TASK DIRECTIONS
Reproduce every line of the material below word for word, with nothing changed.

** start of EXERCISE MATERIALS **

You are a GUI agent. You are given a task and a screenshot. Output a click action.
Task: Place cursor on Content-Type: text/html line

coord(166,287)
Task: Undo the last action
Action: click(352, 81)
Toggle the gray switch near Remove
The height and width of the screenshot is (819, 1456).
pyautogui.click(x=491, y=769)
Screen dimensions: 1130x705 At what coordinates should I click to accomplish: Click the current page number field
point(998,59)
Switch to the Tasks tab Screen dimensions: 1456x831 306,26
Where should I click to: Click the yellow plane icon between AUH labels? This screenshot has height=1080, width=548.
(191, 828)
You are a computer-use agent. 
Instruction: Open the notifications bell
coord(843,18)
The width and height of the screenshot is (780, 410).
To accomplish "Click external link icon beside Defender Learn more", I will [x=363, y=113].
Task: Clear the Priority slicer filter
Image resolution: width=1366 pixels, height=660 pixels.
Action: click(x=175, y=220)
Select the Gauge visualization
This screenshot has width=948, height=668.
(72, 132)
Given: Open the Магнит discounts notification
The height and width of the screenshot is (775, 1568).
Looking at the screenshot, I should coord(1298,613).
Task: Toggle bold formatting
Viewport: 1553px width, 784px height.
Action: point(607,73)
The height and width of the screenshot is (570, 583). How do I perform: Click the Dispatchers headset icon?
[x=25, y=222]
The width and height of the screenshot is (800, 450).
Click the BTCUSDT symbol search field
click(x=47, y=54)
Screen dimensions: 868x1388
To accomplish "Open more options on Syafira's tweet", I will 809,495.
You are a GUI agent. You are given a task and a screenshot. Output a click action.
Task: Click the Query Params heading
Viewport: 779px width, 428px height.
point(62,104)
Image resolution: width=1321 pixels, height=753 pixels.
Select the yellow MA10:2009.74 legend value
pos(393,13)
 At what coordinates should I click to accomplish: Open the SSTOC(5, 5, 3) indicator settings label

** end of EXERCISE MATERIALS **

TASK OUTPUT
You are a GUI agent. You are given a task and a screenshot. Output a click action.
Task: Place cursor on Content-Type: text/html line

coord(166,287)
Task: Undo the last action
Action: click(352, 81)
Toggle the gray switch near Remove
The height and width of the screenshot is (819, 1456).
pyautogui.click(x=491, y=769)
Screen dimensions: 1130x705 At what coordinates should I click to accomplish: Click the current page number field
point(998,59)
Switch to the Tasks tab Screen dimensions: 1456x831 306,26
Where should I click to: Click the yellow plane icon between AUH labels? This screenshot has height=1080, width=548.
(191, 828)
You are a computer-use agent. 
Instruction: Open the notifications bell
coord(843,18)
The width and height of the screenshot is (780, 410).
To accomplish "Click external link icon beside Defender Learn more", I will [x=363, y=113].
Task: Clear the Priority slicer filter
Image resolution: width=1366 pixels, height=660 pixels.
Action: click(x=175, y=220)
Select the Gauge visualization
This screenshot has width=948, height=668.
(72, 132)
Given: Open the Магнит discounts notification
The height and width of the screenshot is (775, 1568).
Looking at the screenshot, I should coord(1298,613).
Task: Toggle bold formatting
Viewport: 1553px width, 784px height.
Action: point(607,73)
The height and width of the screenshot is (570, 583). How do I perform: Click the Dispatchers headset icon?
[x=25, y=222]
The width and height of the screenshot is (800, 450).
Click the BTCUSDT symbol search field
click(x=47, y=54)
Screen dimensions: 868x1388
To accomplish "Open more options on Syafira's tweet", I will 809,495.
You are a GUI agent. You are given a task and a screenshot. Output a click action.
Task: Click the Query Params heading
Viewport: 779px width, 428px height.
point(62,104)
Image resolution: width=1321 pixels, height=753 pixels.
Select the yellow MA10:2009.74 legend value
pos(393,13)
 At what coordinates should I click to accomplish: Open the SSTOC(5, 5, 3) indicator settings label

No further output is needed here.